If the stock market boom of the past few years was really just a bubble inflated by Wall Street tycoons, then was his check, which was secured by his entire fortune, buying hope or a ticket to hell?

He read the ending with a pounding heart:

The next day, he was found on a bench in Central Park. He had wrapped the New York Daily News around himself like a blanket and was muttering to himself, "The economic fundamentals... are very healthy... this prosperity is not a flash in the pan... President Hoover said it himself..."

A passerby shook his head: "Another one who's gone crazy from stock speculation."

The newspaper in James's hand slipped onto the table.
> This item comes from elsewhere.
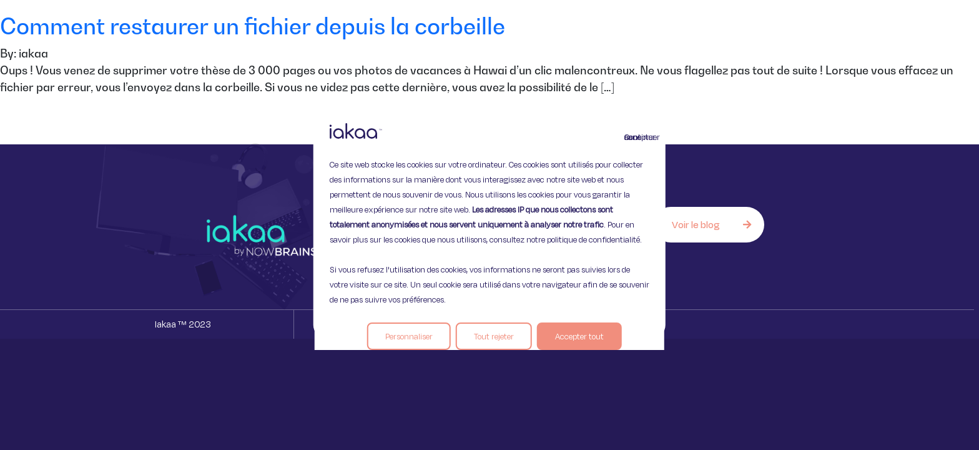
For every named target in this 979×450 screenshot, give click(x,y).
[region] (489, 225)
The sunlight outside the window shone on the skyscrapers of Manhattan in the distance, which should have looked magnificent, but in James' eyes, those buildings looked like giant tombstones.

That guy named Van Dijk went mad, but what he kept repeating after he went mad were the same maxims that every politician and expert talks about every day.

"This isn't a story...this is clearly a will." James felt a strong sense of nausea rising in his heart.

He remembered the broker who had persuaded him to mortgage his property, and the greedy glint in the broker's eyes.

He suddenly realized that if he actually put the check in, he would most likely be the next Van Dijk wrapped in newspapers and sleeping on a park bench.

"Fuck American radio, fuck Hoover!"

James suddenly let out a suppressed growl.

He suddenly stood up, the movement so forceful that he almost knocked over the table.

"Mr. Miller, your bacon hasn't arrived yet!" the shopkeeper, Old Joe, called out from behind the counter, sounding puzzled.

"I'm not eating! Old Joe, help me put the newspaper away, I'm keeping it to remind myself all the time!" James rushed out of the coffee shop without looking back, plunging headfirst into the cold morning wind.

His destination was no longer the stock exchange on Wall Street, but the savings bank that had not yet opened.

He wanted to personally withdraw the mortgage loan that could cost him his life before that damned contract took effect.